RFE/RL: There are few things held more sacred by the Russian state than the Soviet Union’s role in the defeat of Nazi Germany in World War II, and the conflict that killed an estimated 27 million Soviet citizens still reverberates across Russia. Few families, if any, were left untouched. So when the popular rapper Morgenshtern said that President Vladimir Putin’s government spends far too much money on annual Victory Day celebrations — the Red Square military parade and other ceremonies held on May 9, which Russia marks as the anniversary of the Nazi surrender — his remarks did not go unnoticed. And he may face prosecution.

RFE/RL: A Russian human rights activist says a Polish court has ruled against his extradition to Russia, where he faces prosecution. Yevgeny Khasoyev, a leader of the Siberia Without Torture human rights group, told RFE/RL that a court in Warsaw on October 26 denied a request by Russian authorities to extradite him back to the country.

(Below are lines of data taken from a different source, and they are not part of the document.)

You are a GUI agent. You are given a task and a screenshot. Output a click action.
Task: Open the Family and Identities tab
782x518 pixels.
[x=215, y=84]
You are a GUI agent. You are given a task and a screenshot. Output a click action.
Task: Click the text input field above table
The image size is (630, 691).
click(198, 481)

RFE/RL: The Prague-based MEDIUM-ORIENT news agency is facing a fine in Russia for its alleged failure to follow the requirements of Russia’s controversial “foreign agent” law. Islam Tekushev, the editor in chief of the online Caucasus Times journal founded by MEDIUM-ORIENT, told RFE/RL on October 25 that Russia’s media watchdog, Roskomnadzor, had filed a protocol against the media group for violating the law on foreign agents.

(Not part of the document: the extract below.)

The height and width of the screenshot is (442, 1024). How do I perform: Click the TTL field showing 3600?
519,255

RSF: With press freedom now being persecuted in Russia with an intensity not seen since the Soviet Union’s fall, three Russian journalists have described the rapid decline and their vision of journalism’s future in their country in a video made for Reporters Without Borders (RSF).

The Moscow Times: Stand-up comedy is booming across Moscow and videos of sketches often get more than a million views on YouTube, with many Russians hungry for humor that is not tightly controlled, unlike the comedy that is shown on television.

The Guardian: An appeals court in the Netherlands has ruled that Ukraine has legal control over a trove of artefacts from Crimea that was on loan to a Dutch museum when Russia annexed the peninsula in 2014.